What you have to do: Filter the data for lines with the word "agent", then copy every line so identified.
[Opening Data section]
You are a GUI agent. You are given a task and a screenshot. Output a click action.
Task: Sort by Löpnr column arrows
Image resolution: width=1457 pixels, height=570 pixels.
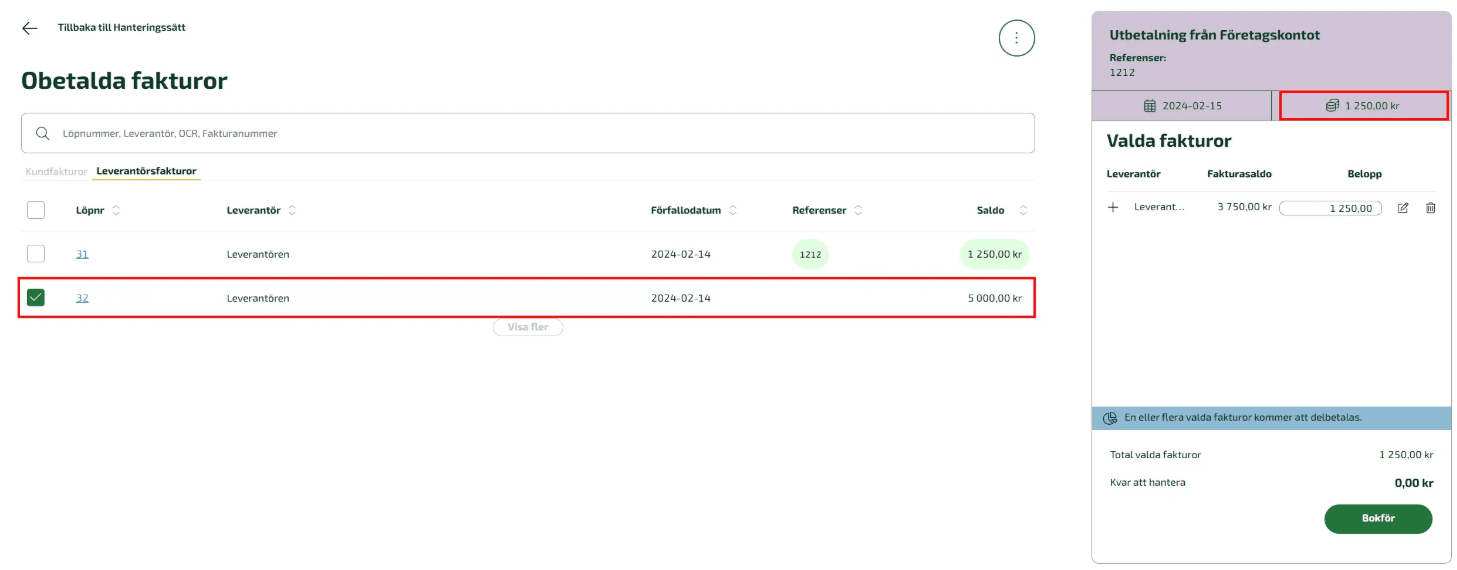pos(116,210)
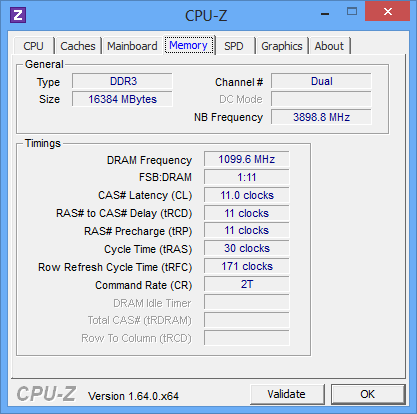The width and height of the screenshot is (417, 414).
Task: Click the CPU-Z purple Z icon
Action: [18, 15]
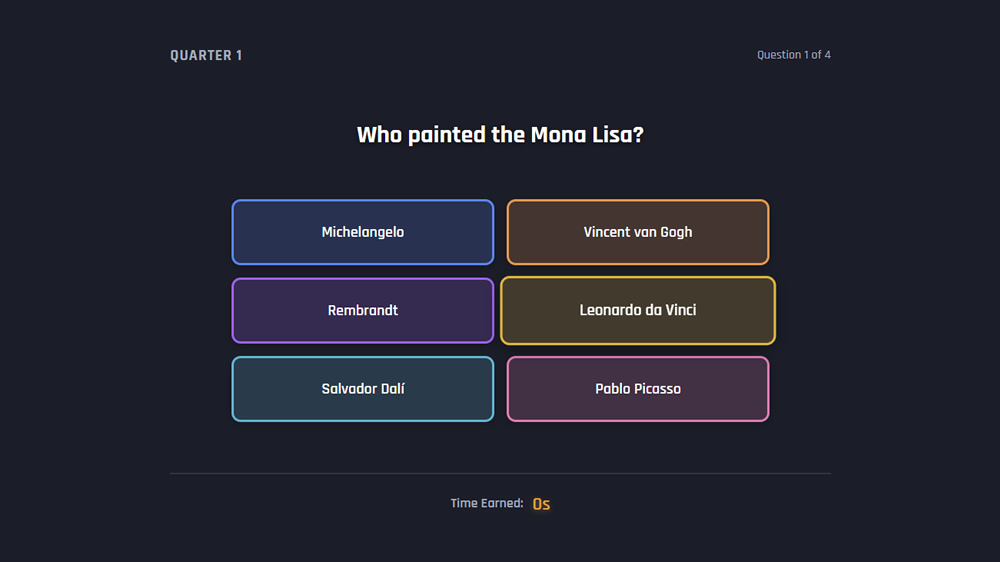Click the QUARTER 1 heading
Viewport: 1000px width, 562px height.
click(206, 56)
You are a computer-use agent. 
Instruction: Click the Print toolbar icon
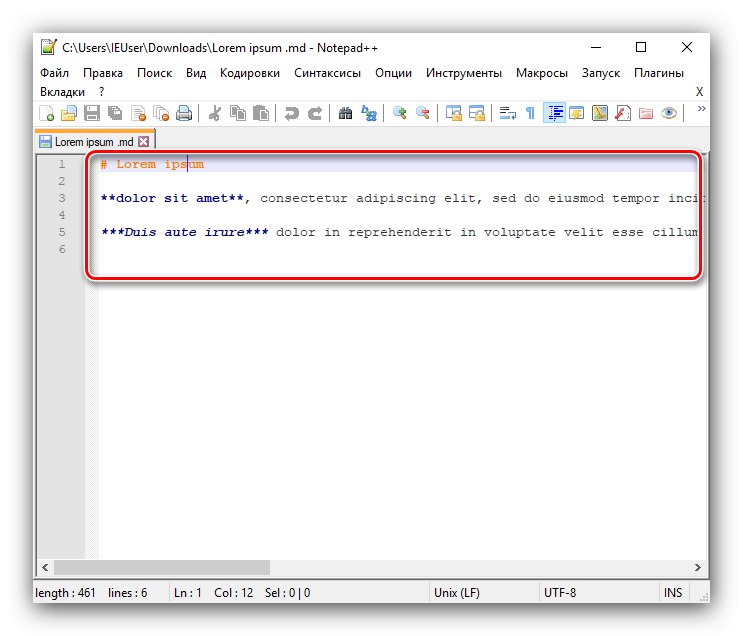pyautogui.click(x=184, y=113)

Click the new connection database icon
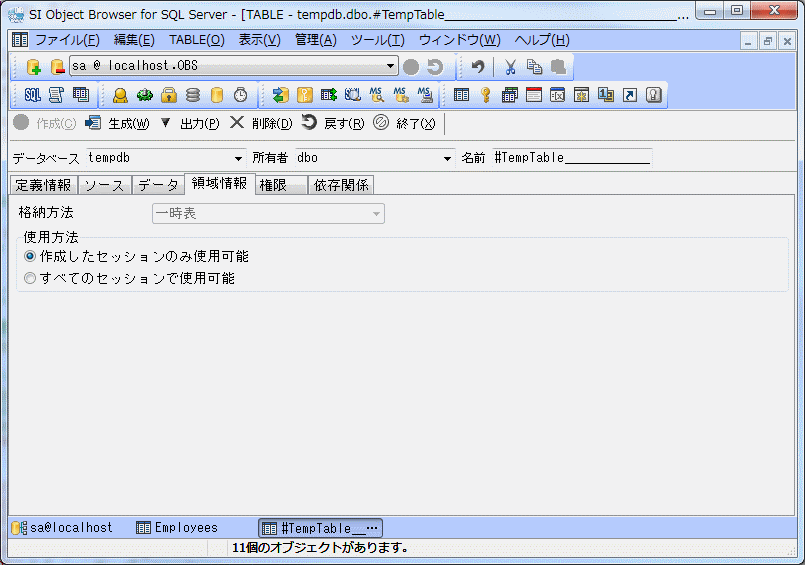[x=33, y=67]
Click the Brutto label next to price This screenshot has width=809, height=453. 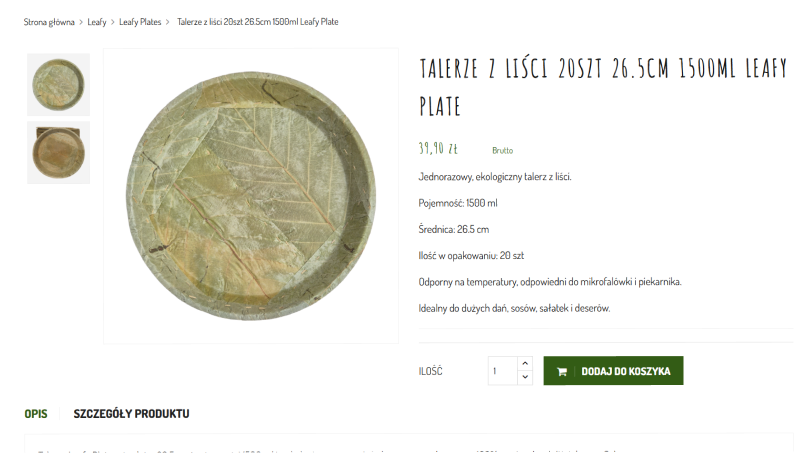click(x=503, y=150)
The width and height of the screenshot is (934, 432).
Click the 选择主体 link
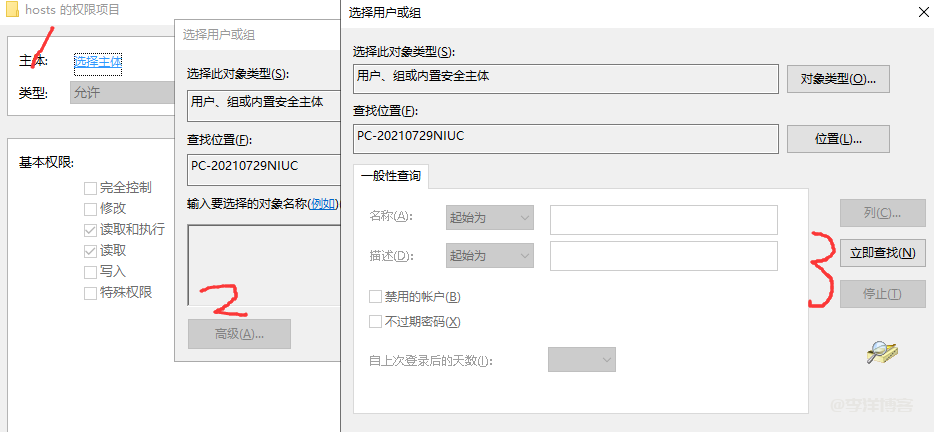(x=98, y=61)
[Closing Data section]
Reply to the task:
You are a GUI agent. You are given a task and a screenshot. Output a click action.
You are a computer-use agent. 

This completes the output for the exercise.